In today’s data-driven world, a colossal amount of data is generated from sensors, IoT devices, social networks, online transactions, and more. In order to harness the power of continuously generated data, organizations must constantly monitor through various data analysis approaches.

Consequently, there is also a greater demand for large-scale and real-time stream processing operations for analyzing the live data streams.

In order to process and analyze the real-time data streams, users need a highly scalable, robust, and fault-tolerant data streaming engine. One such highly reliable data streaming engine is Apache Spark, which allows users to implement large-scale data processing operations.

In this article, you will learn about Apache Spark, real-time streaming, and how to set up Spark Real-time Streaming. 

Prerequisites

Fundamental knowledge of data streaming.

What is Apache Spark?

spark real-time streaming: spark logo

Introduced in 2014, Apache Spark is an open-source and unified data processing engine that allows you to implement large-scale data streaming operations. In other words, Apache Spark is a highly reliable data processing framework that enables you to efficiently perform real-time processing operations on very large data sets and distributes data processing activities across several computers, either on its own or in conjunction with other distributed computing technologies.

Since Apache Spark is a multi-language data processing engine, it allows you to customize and reuse code across many workloads, including batch processing, interactive querying, machine learning, graph processing, and real-time analytics.

Understanding Real-time data Streaming

Data streaming logo
Data streaming logo

Real-time data streaming is a method of continuously gathering real-time data from multiple external data sources in the form of data streams. In addition, real-time data streaming is vital for dealing with enormous amounts of live data, which is fetched from a variety of sources, including online transactions, system logs, sensors, in-game player actions, and much more. 

While implementing the real-time streaming process, the data stream is treated as an unbound table. The process of adding new records to the stream is similar to rows being appended to the table. As a result, we can handle both batch and streaming data as tables. Based on the streaming engine, users can specify the query they want to perform, as well as the input and output locations. After providing necessary streaming information, the system then runs the query progressively, retaining enough state to recover from failure and ensure consistency in external storage.

How to Setup Spark Real-time Streaming?

In the further steps, we will set up and implement Spark Realtime Streaming. Since Spark Streaming supports receiving data streams over TCP connections, you can create a simple streaming application that receives text data streams on a certain port. After retrieving data streams, the application performs basic text cleaning procedures such as white space removal, stop words removal, and lemmatization, and then prints the cleaned text on the screen. 

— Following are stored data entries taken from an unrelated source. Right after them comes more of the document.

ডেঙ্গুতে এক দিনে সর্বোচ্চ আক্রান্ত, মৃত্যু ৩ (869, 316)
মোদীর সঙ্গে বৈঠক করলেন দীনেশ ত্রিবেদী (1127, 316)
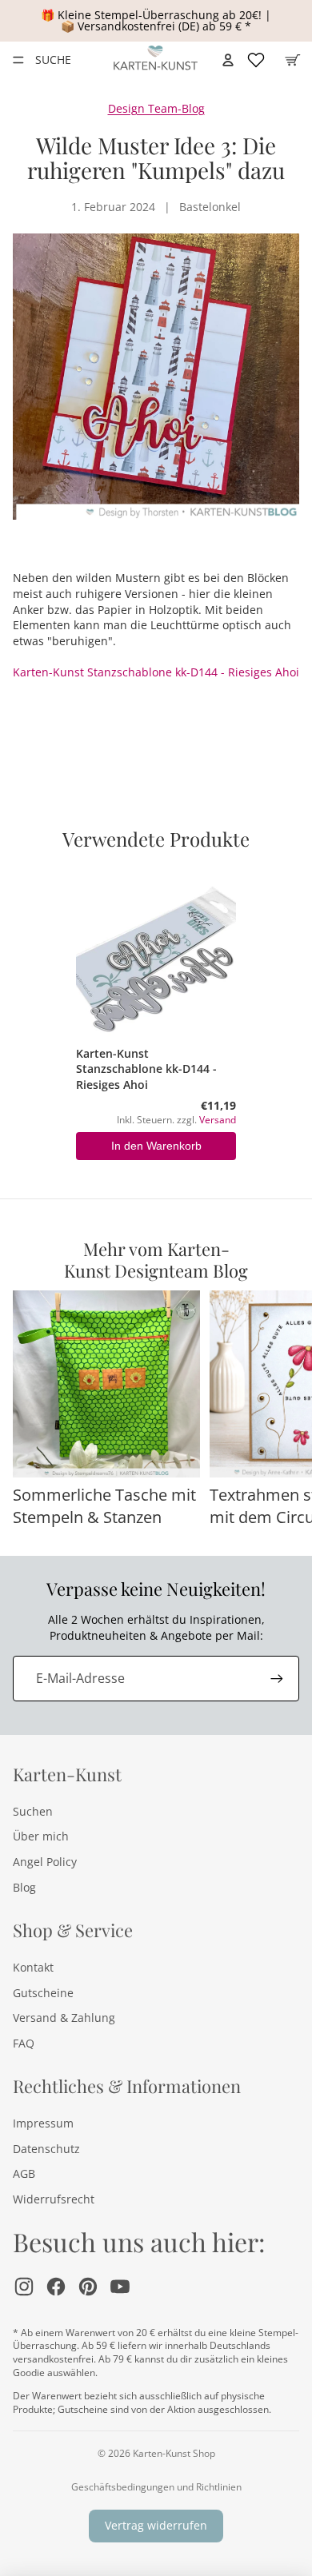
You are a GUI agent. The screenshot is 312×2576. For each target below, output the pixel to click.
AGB (24, 2173)
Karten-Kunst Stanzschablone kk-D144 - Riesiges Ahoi (156, 672)
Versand (217, 1119)
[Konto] (228, 60)
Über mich (41, 1836)
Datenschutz (46, 2148)
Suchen (33, 1811)
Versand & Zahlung (64, 2017)
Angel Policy (45, 1861)
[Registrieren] (277, 1678)
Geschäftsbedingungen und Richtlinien (156, 2487)
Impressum (43, 2123)
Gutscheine (43, 1992)
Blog (24, 1887)
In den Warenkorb (156, 1145)
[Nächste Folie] (281, 1409)
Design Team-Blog (156, 108)
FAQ (23, 2043)
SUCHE (52, 59)
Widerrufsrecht (53, 2199)
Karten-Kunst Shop (174, 2453)
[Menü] (18, 60)
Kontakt (33, 1967)
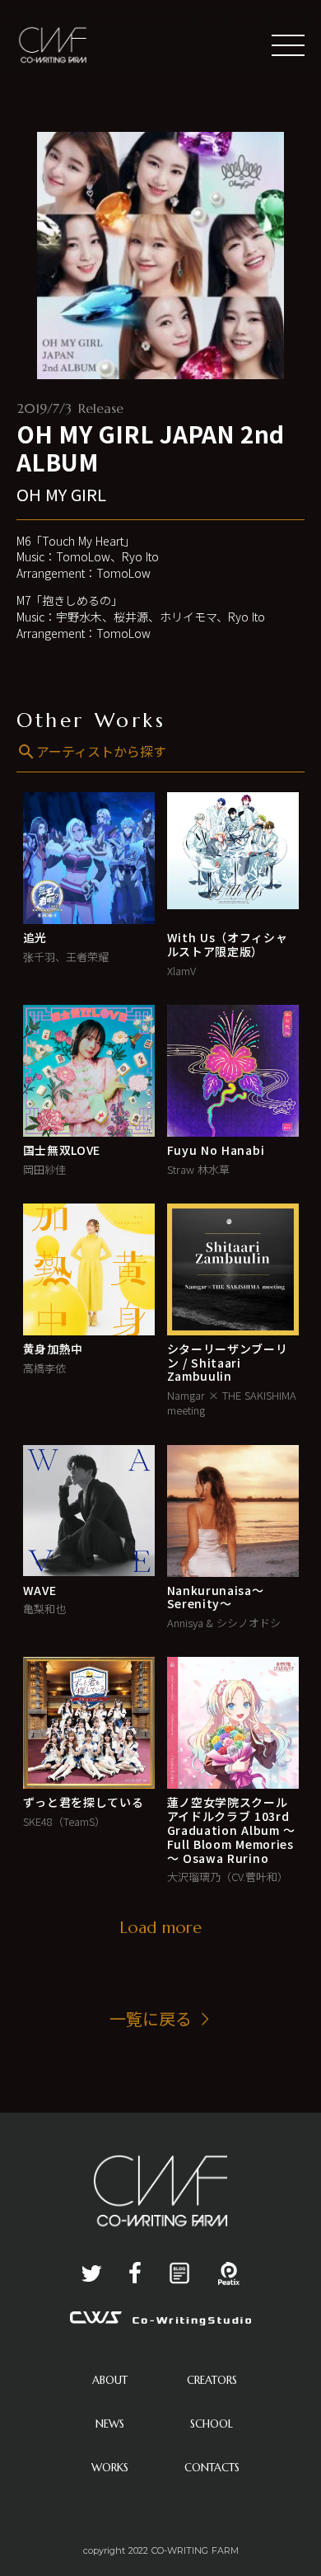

  • Initially, for spark Real-time Streaming, you have to create a StreamingContext, which serves as the primary entry point for any streaming application. It can be created by invoking the StreamingContext class from the “pyspark.streaming” package.
  • Execute the following command to import the necessary packages.
from pyspark import SparkContext
from pyspark.streaming import StreamingContext
  • We can define the batch duration while constructing a StreamingContext. For example, here, we provided the batch duration as 3 seconds.
sc = SparkContext(appName = "Text Cleaning")
strc = StreamingContext(sc, 3)
  • After creating the StreamingContext, we can begin receiving data in the form of DStreams via the TCP protocol on a specified port. For example, in our case, the hostname is “localhost,” and the port is 8084.
text_data = strc.socketTextStream("localhost", 8084)
  • After receiving data streams, we can implement data cleaning operations by creating a custom text cleaning function.
import re
from nltk.corpus import stopwords
stop_words = set(stopwords.words('english'))
from nltk.stem import WordNetLemmatizer
lemmatizer = WordNetLemmatizer()
def clean_text(sentence):
    sentence = sentence.lower()
    sentence = re.sub("s+"," ", sentence)
    sentence = re.sub("W"," ", sentence)
    sentence = re.sub(r"httpS+", "", sentence)
    sentence = ' '.join(word for word in sentence.split() if word not in stop_words)
    sentence = [lemmatizer.lemmatize(token, "v") for token in sentence.split()]
    sentence = " ".join(sentence)
    return sentence.strip()
  • The custom cleaning text function transforms the input text to lowercase, removes excess spaces, non-alphanumeric characters, links/URLs, and stop words, then lemmatizes it using the NLTK library.
  • After implementing the cleaning process, we are all set to start the Streaming operations.
  • To begin the Spark Real time Streaming process and continue receiving real-time streaming data, use the start() function with the StreamingContext object, i.e., “strc.” 
  • The data will be streamed until the awaitTermination() method gets a termination instruction, such as (Ctrl + C or Ctrl + Z).
  • Now you have to send the previously streamed text data from the data server to the spark streaming server.
  • In order to transfer the text data from the data server to the spark streaming server, we must run the ‘nc’ command in the Netcat Utility. Netcat is an application that allows you to read and write to network connections via TCP or UDP ports. 
  • Execute the following command to send the text data from the data server to the spark streaming server.
nc -lk 8083
  • In the above command, -l permits “nc” to listen for incoming connections rather than connecting to a remote host, while -k enables “nc” to keep listening for new connections after the current one is finished.
  • Now, execute the following command to implement text cleaning on the received data on port 8083.
 spark-submit streaming.py localhost 8083
  • After executing the above command for Real-time Streaming, any text received in the netcat server is cleaned, and the cleaned content is printed in another terminal every 3 seconds, which is the batch duration provided while creating the streaming context.
  • By following the above steps, you successfully implemented Spark Real-time Streaming. However, you can also set up Spark Real-time Streaming using Databricks.
Replicate Kafka Data in Databricks in Minutes using the Hevo’s No-code Data Ingestion Pipeline

Hevo Data,a Fully-managed Data Pipeline platform, can help you automate, simplify & enrich your data replication process in a few clicks. With Hevo’s wide variety of connectors and blazing-fast Data Pipelines, you can extract & load data from 150+ data sources like Apache Spark (including 40+ free data sources) straight into your Data Warehouse, Data Lake like Databricks or any Databases. To further streamline and prepare your data for analysis, you can process and enrich raw granular data using Hevo’s robust & built-in Transformation Layer without writing a single line of code!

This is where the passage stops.